244 F2d 863 Burgher v. Campbell

244 F.2d 863

Ballard BURGHER and wife, Grace Dexter Burgher, Appellants,
v.
Ellis CAMPBELL, Jr., Director of Internal Revenue, Appellee.

No. 16209.

United States Court of Appeals Fifth Circuit.

June 10, 1957.

Webster Atwell, Walton Grayson, III, Dallas, Tex., for appellant.

Meyer Rothwacks, Lee A. Jackson, Attys., Dept. of Justice, Washington, D. C. Charles K. Rice, Asst. Atty. Gen., Dept. of Justice, John C. Ford, Asst. U. S. Atty., Dallas, Tex., I. Henry Kutz, L. W. Post, Attys., Dept. of Justice, Washington, D. C., Heard L. Floore, U. S. Atty., Fort Worth, Tex., for respondent.
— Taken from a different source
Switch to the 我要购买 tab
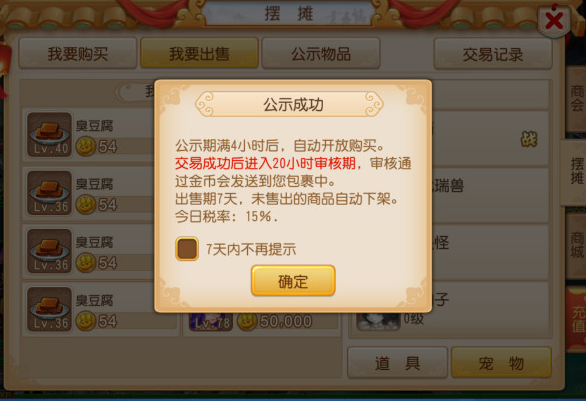Viewport: 586px width, 401px height. [x=78, y=53]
Before HUTCHESON, Chief Judge, and TUTTLE and JONES, Circuit Judges.

TUTTLE, Circuit Judge.

1

In this appeal from a judgment of the trial court sitting without a jury denying part of appellants' claim for refund for illegal collection of income taxes the question is whether the trial court's finding against the taxpayers was clearly erroneous.

2

In 55 separate findings of fact the trial court separated into two categories the lands sold by the taxpayers during the years in controversy. The findings that part of the land was held by taxpayers for investment resulted in a conclusion by the court that the gains from their sale should have been taxed at capital gains rates and thus resulted in a judgment for a refund of the taxes illegally collected as on ordinary income. The findings that part of the lands were held primarily for sale to customers in the ordinary course of trade or business when sold resulted in a conclusion by the court that taxes exacted by the Director of Internal Revenue on the ordinary income basis were legally collected.

3

Neither the Government nor taxpayers are in doubt as to the applicable law in such cases. They both cite the same authorities. Smith v. Commissioner, 5 Cir., 232 F.2d 142; Ross v. Commissioner, 5 Cir., 227 F.2d 265; Smith v. Dunn, 5 Cir., 224 F.2d 353; Goldberg v. Commissioner, 5 Cir., 223 F.2d 709, to mention only a few.

4

It cannot be seriously contended by taxpayers that the trial court reached its ultimate conclusions by applying incorrect principles of law or that there was no substantial evidence on which the trial court might properly draw the inference that Mr. Burgher, who had spent his entire business life in one phase or another of the real estate business and who had bought and sold real estate for his own account before 1942 and had admittedly done so after the tax years here in question, selling some of the lots in the very tracts here in issue, did hold the Shaughnessy tracts as a developer of real estate. We need not recite all the facts pro and con, since we, of course, do not reverse the judgment of a trial court in a case such as this even under the theory announced in Galena Oaks Corporation v. Scofield, 5 Cir., 218 F.2d 217, unless we are convinced that the judgment was clearly erroneous. We do, however, point to the fact that part of this land was sold to a wholly owned corporation a little over two years after it was acquired and was by it subdivided and sold to the public. Such action was consistent with a holding by the taxpayers for sale rather than for investment. The fact that it was sold in a raw state in a tract of 41 acres is not decisive. The question is whether it was held for sale at the time. Neither is it decisive that the customer to which it was sold was a wholly owned corporation. The fact that Mr. Burgher with all of his buying and selling history bought the land in 1945 and sold it in 1947 to a corporation controlled by him and which immediately subdivided and sold lots from it, is ample evidence on which the court could find that it was bought in 1945 for that purpose. There is the further fact that Mr. Burgher got back some of the lots himself and later sold them, admittedly in the ordinary course of his real estate business. The trial court was not required to accept the theory advanced by the taxpayer that this particular property for these particular years was held for investment rather than for sale when it was actually sold so soon after its acquisition. The sale of other parts of the Shaughnessy tract and of the Parnell tract, bought in 1946, part to an individual and part to the City of Dallas for a park, could reasonably be identified by the trial court with the business of the taxpayers.

5

We conclude that the findings of fact necessary to support the court's conclusion that the property sold was held primarily for sale to customers in the ordinary course of taxpayers' business are supported by substantial evidence and are not clearly erroneous and the judgment must be affirmed.